With an infoproduct, you've basically got:
1) Screwed up your market research, no market. 2) Screwed up your marketing, no-one hears about you. 3) Screwed up the content, problem obvious.
With a webapp, you've got all sorts of design and usability issues. Features are non-obvious even once you've got the core value proposition down. Viral loop is trickier to engineer. Onboarding is a thing. And so on.
But that's just my guess.
It all comes down to the path you take to get there. The destination is totally possible. The path will determine whether you are able to get there or not.
Write down 5 of your best ideas on paper or wherever. Then leave it for a few days. If you think of a new idea someday, go back to that old list and check if that idea was already something you wrote before. Give it an extra point. Rinse and repeat until you realize that you keep coming back to one idea more than others. Pick that one. Of course, you could already believe strongly in an idea and then you don't ned to do all this.

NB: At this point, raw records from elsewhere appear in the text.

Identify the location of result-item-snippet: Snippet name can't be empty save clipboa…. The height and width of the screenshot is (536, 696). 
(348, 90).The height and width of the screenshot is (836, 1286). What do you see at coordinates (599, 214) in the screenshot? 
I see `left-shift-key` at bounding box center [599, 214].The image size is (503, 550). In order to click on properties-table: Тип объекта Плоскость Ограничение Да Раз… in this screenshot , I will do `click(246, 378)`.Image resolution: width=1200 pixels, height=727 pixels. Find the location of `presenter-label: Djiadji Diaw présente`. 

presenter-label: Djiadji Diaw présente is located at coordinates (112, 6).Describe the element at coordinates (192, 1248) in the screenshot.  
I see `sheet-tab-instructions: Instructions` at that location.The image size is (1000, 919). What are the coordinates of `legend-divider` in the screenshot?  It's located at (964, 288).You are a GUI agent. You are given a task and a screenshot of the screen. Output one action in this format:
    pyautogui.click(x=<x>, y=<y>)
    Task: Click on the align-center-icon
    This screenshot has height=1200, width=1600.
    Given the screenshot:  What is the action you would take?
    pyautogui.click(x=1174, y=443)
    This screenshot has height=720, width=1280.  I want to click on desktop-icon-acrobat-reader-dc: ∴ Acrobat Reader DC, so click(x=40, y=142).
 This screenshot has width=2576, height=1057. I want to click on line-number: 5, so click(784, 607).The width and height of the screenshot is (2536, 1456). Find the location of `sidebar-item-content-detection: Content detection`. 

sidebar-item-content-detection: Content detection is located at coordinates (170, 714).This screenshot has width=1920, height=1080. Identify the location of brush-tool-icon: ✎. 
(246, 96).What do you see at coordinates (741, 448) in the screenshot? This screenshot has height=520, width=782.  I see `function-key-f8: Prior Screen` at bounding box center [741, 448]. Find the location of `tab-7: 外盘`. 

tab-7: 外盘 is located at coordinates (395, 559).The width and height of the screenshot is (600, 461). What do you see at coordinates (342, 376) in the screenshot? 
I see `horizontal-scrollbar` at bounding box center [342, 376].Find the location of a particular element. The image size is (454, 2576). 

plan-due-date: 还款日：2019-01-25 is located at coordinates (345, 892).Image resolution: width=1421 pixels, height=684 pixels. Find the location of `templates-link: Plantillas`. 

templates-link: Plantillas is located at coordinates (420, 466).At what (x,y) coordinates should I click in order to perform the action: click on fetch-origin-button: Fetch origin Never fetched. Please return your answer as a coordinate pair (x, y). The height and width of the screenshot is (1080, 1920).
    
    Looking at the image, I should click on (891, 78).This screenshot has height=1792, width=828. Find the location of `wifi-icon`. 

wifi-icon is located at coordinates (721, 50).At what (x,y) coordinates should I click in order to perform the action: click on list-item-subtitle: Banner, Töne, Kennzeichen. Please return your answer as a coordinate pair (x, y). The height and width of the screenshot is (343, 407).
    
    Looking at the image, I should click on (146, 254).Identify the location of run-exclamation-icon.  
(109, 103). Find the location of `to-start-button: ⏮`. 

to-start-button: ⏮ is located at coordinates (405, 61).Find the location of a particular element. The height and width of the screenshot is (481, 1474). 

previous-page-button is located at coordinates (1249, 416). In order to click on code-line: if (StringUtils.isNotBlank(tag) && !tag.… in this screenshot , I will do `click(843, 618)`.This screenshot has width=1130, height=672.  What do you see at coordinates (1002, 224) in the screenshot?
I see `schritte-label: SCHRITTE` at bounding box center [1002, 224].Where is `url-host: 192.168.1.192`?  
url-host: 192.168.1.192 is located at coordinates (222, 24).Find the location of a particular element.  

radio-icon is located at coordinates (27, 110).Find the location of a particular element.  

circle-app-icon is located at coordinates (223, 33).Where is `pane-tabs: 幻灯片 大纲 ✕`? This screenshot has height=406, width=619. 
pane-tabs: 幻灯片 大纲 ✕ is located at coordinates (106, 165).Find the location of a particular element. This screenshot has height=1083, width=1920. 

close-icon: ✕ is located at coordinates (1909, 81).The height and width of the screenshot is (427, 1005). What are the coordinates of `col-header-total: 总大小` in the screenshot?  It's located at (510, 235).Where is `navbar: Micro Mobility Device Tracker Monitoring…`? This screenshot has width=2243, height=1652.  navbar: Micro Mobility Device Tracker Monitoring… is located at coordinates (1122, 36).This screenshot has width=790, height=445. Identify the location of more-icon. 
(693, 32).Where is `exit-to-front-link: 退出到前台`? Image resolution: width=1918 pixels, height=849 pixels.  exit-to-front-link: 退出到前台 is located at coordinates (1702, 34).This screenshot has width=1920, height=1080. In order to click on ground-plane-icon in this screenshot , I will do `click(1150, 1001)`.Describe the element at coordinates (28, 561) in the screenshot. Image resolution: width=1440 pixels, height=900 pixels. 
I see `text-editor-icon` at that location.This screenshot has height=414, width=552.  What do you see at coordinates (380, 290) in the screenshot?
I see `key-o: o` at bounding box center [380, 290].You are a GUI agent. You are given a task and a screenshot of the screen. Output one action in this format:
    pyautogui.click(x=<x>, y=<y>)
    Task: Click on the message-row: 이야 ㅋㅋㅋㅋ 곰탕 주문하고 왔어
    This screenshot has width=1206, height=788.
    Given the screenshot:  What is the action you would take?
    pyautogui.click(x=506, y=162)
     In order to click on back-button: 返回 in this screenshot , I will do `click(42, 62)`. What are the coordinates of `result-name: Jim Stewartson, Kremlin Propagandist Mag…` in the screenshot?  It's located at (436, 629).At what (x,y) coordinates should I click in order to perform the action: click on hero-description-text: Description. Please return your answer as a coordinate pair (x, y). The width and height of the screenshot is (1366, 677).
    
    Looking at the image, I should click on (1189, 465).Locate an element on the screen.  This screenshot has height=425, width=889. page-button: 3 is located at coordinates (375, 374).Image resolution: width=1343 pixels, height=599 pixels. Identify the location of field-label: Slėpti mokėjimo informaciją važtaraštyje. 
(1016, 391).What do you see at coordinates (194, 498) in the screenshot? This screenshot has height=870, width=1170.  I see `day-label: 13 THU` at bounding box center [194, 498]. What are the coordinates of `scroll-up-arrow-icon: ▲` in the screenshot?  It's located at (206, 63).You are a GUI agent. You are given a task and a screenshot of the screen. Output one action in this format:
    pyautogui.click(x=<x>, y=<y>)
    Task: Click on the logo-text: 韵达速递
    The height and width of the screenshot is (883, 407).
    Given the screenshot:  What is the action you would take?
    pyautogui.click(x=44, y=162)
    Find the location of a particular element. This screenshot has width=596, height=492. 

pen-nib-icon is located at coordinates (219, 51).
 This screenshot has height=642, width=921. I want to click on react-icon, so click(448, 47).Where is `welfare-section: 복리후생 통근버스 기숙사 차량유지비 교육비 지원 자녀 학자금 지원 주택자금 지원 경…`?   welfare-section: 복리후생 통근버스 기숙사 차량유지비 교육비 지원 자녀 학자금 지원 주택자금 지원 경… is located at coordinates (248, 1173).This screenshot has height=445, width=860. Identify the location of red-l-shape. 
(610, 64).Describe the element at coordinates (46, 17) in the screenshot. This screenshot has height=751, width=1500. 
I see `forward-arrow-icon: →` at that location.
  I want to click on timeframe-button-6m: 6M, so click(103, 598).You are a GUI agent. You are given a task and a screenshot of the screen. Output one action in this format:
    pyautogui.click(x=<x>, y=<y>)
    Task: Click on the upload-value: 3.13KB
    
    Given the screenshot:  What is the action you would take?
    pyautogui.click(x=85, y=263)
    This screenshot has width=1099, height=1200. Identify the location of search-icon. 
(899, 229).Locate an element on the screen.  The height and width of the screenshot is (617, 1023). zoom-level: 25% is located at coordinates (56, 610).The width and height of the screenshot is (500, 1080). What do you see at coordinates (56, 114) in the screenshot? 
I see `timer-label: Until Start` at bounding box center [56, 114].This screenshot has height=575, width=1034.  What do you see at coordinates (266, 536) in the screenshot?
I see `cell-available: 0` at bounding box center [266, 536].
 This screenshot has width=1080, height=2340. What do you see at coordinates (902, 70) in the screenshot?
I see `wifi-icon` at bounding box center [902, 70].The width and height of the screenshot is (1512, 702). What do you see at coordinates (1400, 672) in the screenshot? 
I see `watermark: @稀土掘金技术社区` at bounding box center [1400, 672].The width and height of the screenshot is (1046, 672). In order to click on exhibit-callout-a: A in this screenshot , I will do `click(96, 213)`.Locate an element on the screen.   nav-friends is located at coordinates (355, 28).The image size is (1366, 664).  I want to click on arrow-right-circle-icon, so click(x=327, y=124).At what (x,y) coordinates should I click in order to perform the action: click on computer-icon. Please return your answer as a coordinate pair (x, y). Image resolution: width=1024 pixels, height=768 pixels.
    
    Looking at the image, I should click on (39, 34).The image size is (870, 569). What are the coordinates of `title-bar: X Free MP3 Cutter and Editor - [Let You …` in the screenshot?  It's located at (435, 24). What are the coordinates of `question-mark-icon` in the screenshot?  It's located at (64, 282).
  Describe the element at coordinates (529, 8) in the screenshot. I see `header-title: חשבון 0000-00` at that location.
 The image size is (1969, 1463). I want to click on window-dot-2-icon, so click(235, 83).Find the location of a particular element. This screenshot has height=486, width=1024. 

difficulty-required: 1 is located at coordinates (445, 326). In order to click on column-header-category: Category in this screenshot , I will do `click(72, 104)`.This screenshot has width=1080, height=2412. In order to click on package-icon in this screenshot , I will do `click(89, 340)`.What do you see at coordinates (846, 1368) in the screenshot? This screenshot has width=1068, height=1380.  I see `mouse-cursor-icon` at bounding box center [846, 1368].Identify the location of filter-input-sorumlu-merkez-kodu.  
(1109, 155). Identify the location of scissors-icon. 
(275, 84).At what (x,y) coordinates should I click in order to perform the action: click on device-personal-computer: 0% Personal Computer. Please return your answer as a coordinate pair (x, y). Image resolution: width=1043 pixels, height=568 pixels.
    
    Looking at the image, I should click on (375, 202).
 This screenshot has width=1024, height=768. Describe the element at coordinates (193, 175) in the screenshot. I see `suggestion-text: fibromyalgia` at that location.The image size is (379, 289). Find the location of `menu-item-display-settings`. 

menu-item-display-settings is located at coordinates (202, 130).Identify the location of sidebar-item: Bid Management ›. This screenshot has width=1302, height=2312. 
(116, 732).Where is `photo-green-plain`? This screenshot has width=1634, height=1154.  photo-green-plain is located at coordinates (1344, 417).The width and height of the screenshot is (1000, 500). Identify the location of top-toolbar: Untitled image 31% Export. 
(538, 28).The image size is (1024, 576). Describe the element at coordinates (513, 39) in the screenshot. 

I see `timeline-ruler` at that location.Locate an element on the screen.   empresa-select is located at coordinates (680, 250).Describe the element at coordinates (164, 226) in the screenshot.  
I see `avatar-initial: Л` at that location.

Next step is to build a prototype of this idea. If you can build a web app yourself, then do it using the language/framework you are comfortable with. DO NOT think about whether this is the right language/framework. IT DOES NOT MATTER AT THIS TIME. Heck, use Wordpress to patch a bare minimum working prototype if you really need to. But you need to get something out there. Something that is not in your head but something concrete. It does not have to be pretty or slick. Trust me. The other side of it is that you will NEVER release something and that is worse than releasing garbage.
Work on getting traction on this. I don't know how to tell you every possible way to achieve this as this is where the real challenge is.
Once you get decent enough traction, then you can choose to quit your job if you can afford to do that. Save, save save. If you want to have another partner/help, think about getting that person on board. Or may be you want to remain solo. that is fine for the type of business you asked about.
Then you know what comes next ?Just fuckin quit your job!! I did that. Yes, you can do that. There will NEVER be a right time to do it. If you are ready, you are ready. Otherwise you are never ready. Don't think about what you will lose by quitting your job. That is small compared to what you may be gaining. But be ready to lose it all. Have that spirit. You will do fine.
All the best.
Find a group of founding customers so you are building something specific based on their feedback. Your motivation and profitability are accelerated by having such involved customers.
You can investigate such a large number of ideas before you have to start building anything.